We will consider the case where $f(\cdot)$ is the logistic function:
$$f(x) = \frac{1}{1+\exp(-x)}$$The log-likelihood function for a given estimate of $X$ is:
$$\mathcal{L}(X|Y) = \sum_\Omega \left [ \mathcal{I}_{Y_{ij} = 1} \log\left(f(X_{ij})\right) + \mathcal{I}_{Y_{ij} = -1} \log\left(1 -f(X_{ij})\right) \right ]$$Where $\mathcal{I}$ is the binary event indicator function. Because $f(-x) = 1-f(x)$ for the logistic function, the likelihood simplifies to:
$$\mathcal{L}(X|Y) = \sum_\Omega - \log \left [ 1 + \exp(-Y_{ij} X_{ij} )\right ]$$Our goal is to maximize find an $X$ that maximizes the likelihood. However, the problem is under-determined due to the missing entries in $Y$. Thus, we search for an $X$ that is low-rank, which we achieve by imposing a nuclear norm constraint.

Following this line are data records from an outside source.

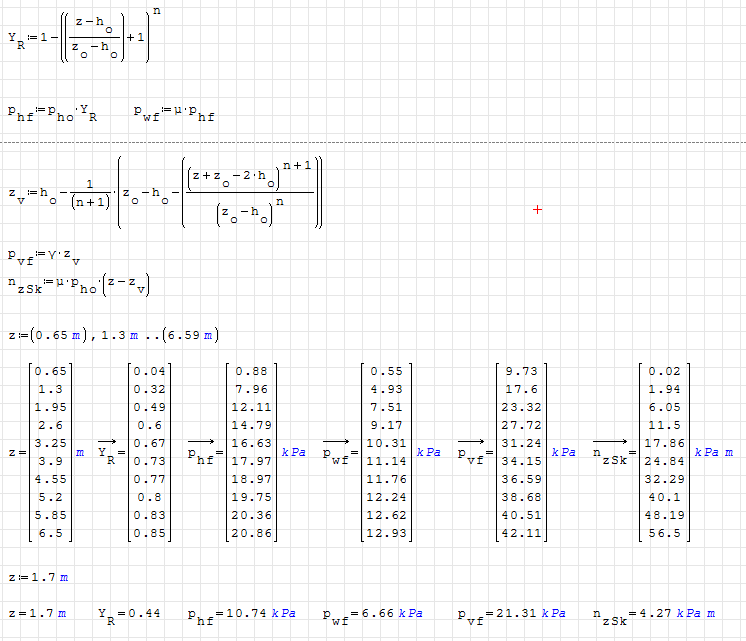Click the n_zSk := μ·p_ho·(z−z_v) definition
746x641 pixels.
[79, 285]
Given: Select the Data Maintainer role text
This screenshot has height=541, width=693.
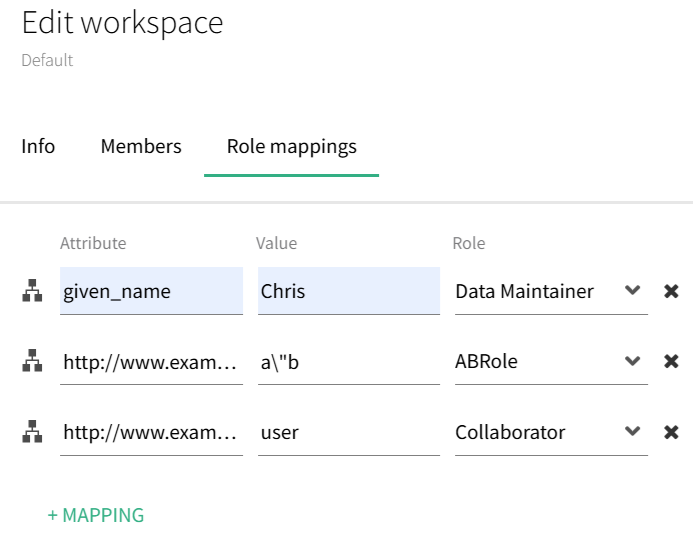Looking at the screenshot, I should click(525, 291).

$$ \begin{aligned} & \underset{X}{\text{minimize}} & & \sum_{(i,j) \in \Omega} \log(1+\exp(-Y_{ij} (X_{ij})) \\ & \text{subject to} & & ||X||_* \leq \gamma \end{aligned} $$using PyPlot
using Convex
using SCS
# passing in verbose=0 to hide output from SCS
solver = SCSSolver(verbose=0)
set_default_solver(solver);
# logistic function
lgc(x) = 1 ./ (1+exp(-x));
INFO: Loading help data...
# Construct a random m-by-n binary matrix matrix
m,n,k = 40,40,2
M = randn(m,k)*randn(k,n) # Underlying low-rank matrix
fM = lgc(M) # Probability matrix, maps M onto interval [0,1]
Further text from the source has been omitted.